** start of Document **

NTSC Part 2

In part 1, I detailed the challenges inherent in using Core Image to produce an NTSC video filter for Apple platforms, building up an alternative processing pipeline in Metal. In this post, I’ll discuss how to integrate this approach into a whole application, following MTLCommandBuffer through multiple processing steps, and integrating it with some common flows.

Command Buffers Redux

To recap, MTLCommandBuffers contain the serialized function calls and references to data structures needed to run code on the GPU. In order to implement our NTSC filter, we’ll append the multiple function calls we need to the single command buffer we’ll use to render the frame:

  1. Convert RGB data to YIQ
  2. Composite preemphasis
  3. Video noise

etc.

The actual implementation of this looks like:

        guard let commandBuffer = commandQueue.makeCommandBuffer() else {
            return nil
        }
        let textures: [MTLTexture] = ...
        let pool = Pool(vals: textures)
        
        do {
            try Self.convertToYIQ(
                try pool.last,
                output: pool.next(),
                commandBuffer: commandBuffer,
                device: device,
                pipelineCache: pipelineCache
            )

** end of Document **
** start of Data lines **

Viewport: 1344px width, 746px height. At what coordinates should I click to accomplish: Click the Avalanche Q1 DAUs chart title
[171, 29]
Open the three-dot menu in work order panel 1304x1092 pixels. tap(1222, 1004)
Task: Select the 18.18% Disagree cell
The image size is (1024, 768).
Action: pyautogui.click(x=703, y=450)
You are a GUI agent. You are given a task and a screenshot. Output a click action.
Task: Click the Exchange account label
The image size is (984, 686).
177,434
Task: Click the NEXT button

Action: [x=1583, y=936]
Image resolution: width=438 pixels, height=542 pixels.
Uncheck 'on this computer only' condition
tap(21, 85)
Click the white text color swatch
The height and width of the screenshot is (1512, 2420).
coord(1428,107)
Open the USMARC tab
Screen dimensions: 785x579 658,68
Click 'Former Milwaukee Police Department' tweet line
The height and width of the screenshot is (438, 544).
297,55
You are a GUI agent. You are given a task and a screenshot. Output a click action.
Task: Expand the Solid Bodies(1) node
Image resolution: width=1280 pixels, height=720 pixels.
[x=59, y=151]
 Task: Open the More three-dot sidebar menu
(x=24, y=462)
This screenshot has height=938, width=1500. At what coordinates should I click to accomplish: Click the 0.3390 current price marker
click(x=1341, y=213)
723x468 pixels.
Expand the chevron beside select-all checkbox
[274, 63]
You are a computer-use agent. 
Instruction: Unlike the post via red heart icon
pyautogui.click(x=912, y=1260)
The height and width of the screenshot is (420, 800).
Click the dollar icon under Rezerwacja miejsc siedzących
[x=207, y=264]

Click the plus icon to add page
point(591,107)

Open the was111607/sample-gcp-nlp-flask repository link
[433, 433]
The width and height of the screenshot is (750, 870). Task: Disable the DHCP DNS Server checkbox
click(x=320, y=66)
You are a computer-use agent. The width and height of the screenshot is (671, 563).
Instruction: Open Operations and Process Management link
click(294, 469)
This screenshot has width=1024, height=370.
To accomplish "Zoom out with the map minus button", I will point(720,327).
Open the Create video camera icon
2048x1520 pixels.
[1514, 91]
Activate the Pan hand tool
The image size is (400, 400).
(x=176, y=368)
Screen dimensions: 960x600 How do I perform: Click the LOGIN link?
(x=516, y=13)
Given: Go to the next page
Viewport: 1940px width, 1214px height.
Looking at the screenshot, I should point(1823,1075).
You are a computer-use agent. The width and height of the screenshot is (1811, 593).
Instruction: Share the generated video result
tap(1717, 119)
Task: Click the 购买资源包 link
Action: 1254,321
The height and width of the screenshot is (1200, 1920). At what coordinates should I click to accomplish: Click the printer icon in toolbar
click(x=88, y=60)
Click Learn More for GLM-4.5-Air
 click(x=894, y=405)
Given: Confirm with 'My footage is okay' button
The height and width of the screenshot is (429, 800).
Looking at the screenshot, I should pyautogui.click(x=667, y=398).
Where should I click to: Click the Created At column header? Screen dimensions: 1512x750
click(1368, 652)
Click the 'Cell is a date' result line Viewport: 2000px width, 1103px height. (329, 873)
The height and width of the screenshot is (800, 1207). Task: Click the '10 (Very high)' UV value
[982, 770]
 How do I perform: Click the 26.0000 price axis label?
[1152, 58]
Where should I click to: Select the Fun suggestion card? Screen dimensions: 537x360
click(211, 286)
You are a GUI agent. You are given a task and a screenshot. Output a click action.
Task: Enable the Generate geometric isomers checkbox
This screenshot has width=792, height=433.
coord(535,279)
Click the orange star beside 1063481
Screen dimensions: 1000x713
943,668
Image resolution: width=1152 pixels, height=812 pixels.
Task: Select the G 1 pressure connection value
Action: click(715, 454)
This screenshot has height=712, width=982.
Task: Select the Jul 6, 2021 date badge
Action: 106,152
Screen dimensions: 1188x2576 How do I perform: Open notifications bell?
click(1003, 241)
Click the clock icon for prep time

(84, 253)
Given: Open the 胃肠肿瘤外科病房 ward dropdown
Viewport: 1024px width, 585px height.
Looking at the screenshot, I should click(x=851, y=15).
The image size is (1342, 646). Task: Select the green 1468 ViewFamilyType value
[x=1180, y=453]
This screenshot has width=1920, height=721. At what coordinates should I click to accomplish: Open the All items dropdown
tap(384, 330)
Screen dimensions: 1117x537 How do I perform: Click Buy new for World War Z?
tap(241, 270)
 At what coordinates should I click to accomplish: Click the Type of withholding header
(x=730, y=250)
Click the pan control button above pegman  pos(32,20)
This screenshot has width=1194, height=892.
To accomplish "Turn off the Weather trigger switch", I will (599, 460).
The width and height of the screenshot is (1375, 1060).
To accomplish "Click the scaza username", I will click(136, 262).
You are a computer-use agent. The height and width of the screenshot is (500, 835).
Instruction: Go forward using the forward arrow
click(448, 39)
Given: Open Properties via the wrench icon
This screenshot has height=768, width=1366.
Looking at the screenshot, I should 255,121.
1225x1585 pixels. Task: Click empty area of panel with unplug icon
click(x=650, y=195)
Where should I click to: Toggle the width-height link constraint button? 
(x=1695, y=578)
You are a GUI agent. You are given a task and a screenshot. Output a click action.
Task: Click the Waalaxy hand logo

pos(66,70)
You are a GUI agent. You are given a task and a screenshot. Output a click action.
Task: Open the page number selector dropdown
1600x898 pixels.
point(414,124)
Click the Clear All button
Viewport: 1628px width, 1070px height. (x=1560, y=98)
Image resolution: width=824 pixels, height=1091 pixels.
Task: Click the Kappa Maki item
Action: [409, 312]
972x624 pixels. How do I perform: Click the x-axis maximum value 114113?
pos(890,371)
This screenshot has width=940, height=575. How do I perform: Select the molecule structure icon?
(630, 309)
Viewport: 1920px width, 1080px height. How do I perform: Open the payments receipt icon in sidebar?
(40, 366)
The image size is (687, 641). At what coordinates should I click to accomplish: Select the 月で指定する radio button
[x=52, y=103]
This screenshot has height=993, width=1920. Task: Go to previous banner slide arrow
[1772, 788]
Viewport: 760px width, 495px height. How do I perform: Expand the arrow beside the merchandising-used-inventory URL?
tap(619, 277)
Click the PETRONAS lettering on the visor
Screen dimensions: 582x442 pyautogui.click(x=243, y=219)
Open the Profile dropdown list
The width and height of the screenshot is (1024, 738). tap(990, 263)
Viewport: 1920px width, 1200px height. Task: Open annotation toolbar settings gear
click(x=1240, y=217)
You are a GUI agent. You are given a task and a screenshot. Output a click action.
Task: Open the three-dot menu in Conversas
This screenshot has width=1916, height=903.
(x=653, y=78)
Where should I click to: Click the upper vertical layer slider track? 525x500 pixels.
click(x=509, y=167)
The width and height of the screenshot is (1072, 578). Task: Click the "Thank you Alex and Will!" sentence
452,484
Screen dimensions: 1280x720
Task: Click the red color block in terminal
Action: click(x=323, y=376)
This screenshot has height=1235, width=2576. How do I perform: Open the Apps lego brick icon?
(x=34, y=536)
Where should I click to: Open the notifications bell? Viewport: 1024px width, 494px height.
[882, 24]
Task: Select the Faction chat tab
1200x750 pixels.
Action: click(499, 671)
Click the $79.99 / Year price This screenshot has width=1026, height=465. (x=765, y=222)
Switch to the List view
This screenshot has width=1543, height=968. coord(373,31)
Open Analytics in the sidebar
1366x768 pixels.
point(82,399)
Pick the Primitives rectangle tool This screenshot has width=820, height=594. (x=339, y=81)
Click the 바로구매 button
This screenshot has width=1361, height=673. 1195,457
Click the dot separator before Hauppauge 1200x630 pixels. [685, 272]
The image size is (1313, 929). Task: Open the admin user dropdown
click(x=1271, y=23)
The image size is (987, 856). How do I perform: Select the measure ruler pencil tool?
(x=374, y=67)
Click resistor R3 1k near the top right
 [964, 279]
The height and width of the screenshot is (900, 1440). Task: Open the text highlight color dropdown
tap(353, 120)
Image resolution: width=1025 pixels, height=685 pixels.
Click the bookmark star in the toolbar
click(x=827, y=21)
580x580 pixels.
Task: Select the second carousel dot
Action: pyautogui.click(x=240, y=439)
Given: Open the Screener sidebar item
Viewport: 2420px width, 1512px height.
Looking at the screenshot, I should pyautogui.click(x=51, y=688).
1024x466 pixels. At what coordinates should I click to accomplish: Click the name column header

** end of Data lines **

__Actions to take__.
[1] Please extract the stretch of the NTSC post from "To recap, MTLCommandBuffers" through "[MTLTexture] = ...", copying it word for word.
[2] In the NTSC post, what is the first of the function calls appended to the command buffer?

__Solution list__.
[1]
To recap, MTLCommandBuffers contain the serialized function calls and references to data structures needed to run code on the GPU. In order to implement our NTSC filter, we’ll append the multiple function calls we need to the single command buffer we’ll use to render the frame:

  1. Convert RGB data to YIQ
  2. Composite preemphasis
  3. Video noise

etc.

The actual implementation of this looks like:

        guard let commandBuffer = commandQueue.makeCommandBuffer() else {
            return nil
        }
        let textures: [MTLTexture] = ...

[2] Convert RGB data to YIQ.